Growing up in Mozambique under the colonial rule, she appreciates her parents for providing her with opportunities similar to her two brothers to pursue education within a mixed-race system at a mission Catholic School in Nampula Province in Northern Mozambique.
“They believed in my potential and guided me to fulfill my aspirations by teaching me values like mutual respect, hard work and perseverance. This home-made guidance was the pillar for my managerial and leadership skills,” she says.
Initially she aspired to be lawyer but later opted to study medicine, living up to the meaning of her first name, Custodia which loosely means “caring.”
At medical school, the influences of a Cuban teacher saw her develop an interest in psychiatry and on her return from Switzerland as the first indigenous mental health specialist in Mozambique, she took up a teaching position at Eduardo University and later became the director of the Mozambique’s national mental health referral hospital
It was during her term as the first director of Mental Health Programme in Mozambique that she pushed for the recognition of mental health as a critical component of the health system so that this previously ignored area of health could be addressed.

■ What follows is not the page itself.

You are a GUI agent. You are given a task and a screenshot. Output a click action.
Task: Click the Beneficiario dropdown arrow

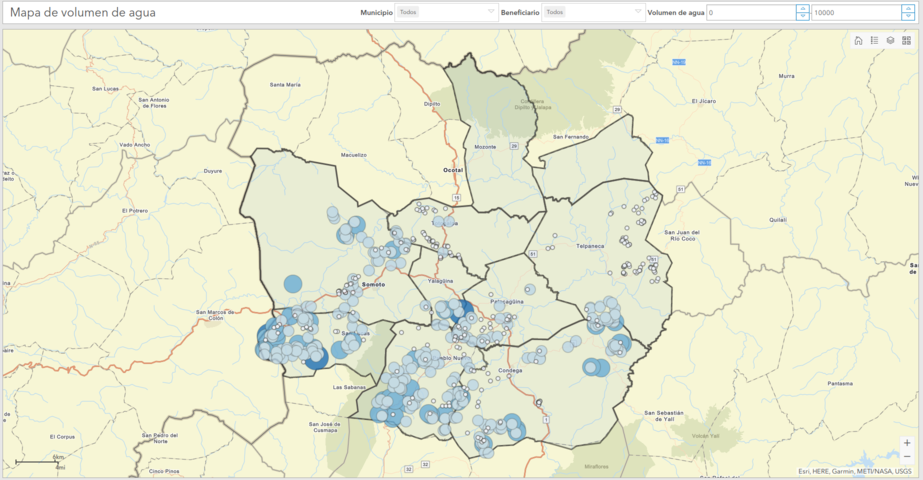pyautogui.click(x=636, y=12)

She joined the World Health Organisation in 1997 as a Regional Advisor for Mental Health for the African region. She was in charge of 46 countries.
She later took up the challenge as the WHO country representative in Namibia in 2003, and moved to Zimbabwe in the same position four years later.

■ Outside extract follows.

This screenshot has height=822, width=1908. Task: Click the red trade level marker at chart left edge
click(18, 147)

What is her vision for Kenya in attaining equitable health? Dr Mandlhate would like to see the actualisation of county health profiles where public health interventions benefit the people and the bigger health facilities are left for referral issues.

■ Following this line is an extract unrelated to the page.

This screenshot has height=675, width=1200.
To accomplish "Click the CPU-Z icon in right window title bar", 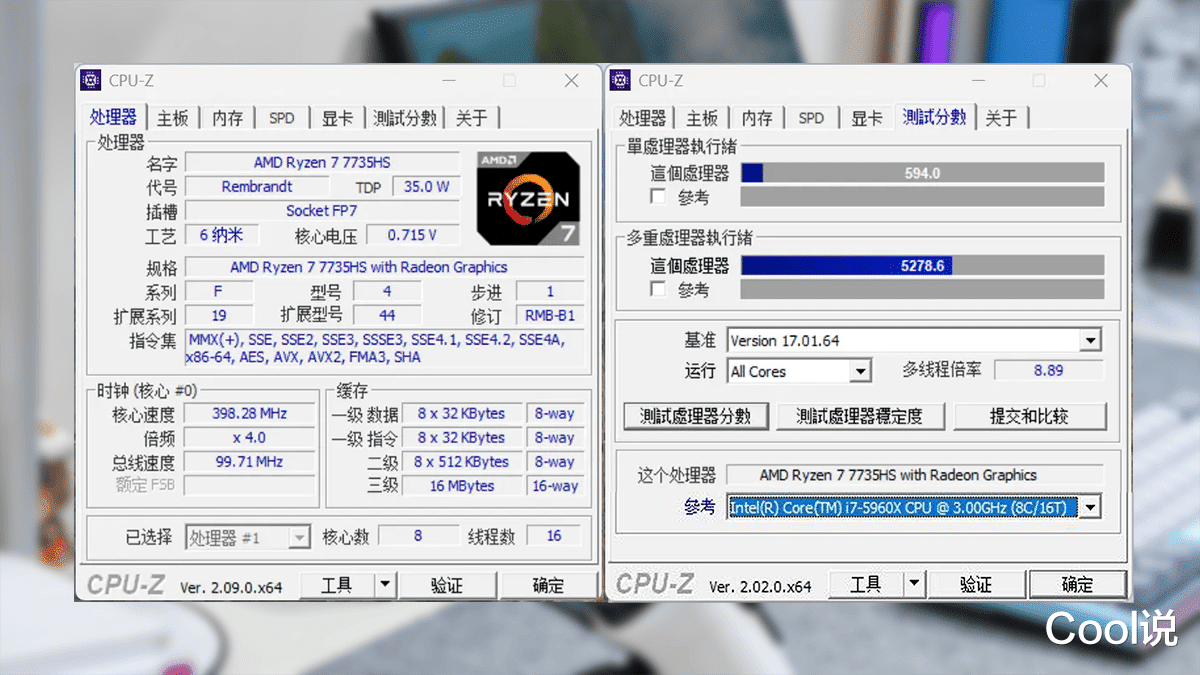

She acknowledges the Abuja Declaration where countries committed to dedicate 15 per cent of their national budgets to health and hopes that Kenya will lead the way by increasing the allocation from the current six to seven percent.
Donor Funding
“The Abuja Declaration was a high level commitment by Heads of State to dedicate at least 15 per cent to health. Unfortunately this is not happening and countries are diverting the national budgets to other areas and leaving health totally dependent on donor funding,” she says.
The transition from the Millennium Development Goals, she says, presents unique challenges for countries that were yet to meet the health related goals, especially Number 4 and Number 5, which are about reducing child mortality and improving maternal health. A World Health Organisation report notes that only a few countries have made progress in increasing their domestic funding towards the promise with Rwanda at 18.8 per cent, Botswana (17.8 per cent), Niger (17.8 per cent), Malawi (17.1 per cent), Zambia (16.4 per cent) and Burkina Faso (15.8 per cent).
She emphasises that domestic funding should be the source of health funds, and adds that the reliance on donors holds countries at ransom, more so, when the benefactor fails to meet a country’s health needs.
“When donors cut funding, either partially or withdraw completely, Kenya will suffer,” she warns.
Dr Mandlhate is a mother to a daughter and a son, Eduardo and Anna, who is a doctor in Mozambique.
She appreciates Kenya’s cultural heritage and the delightful weather that made her work trips, and stay bearable.
But one thing, besides the hospitality of Kenyans, that will forever be etched on her memory is “oh, the Nairobi traffic.”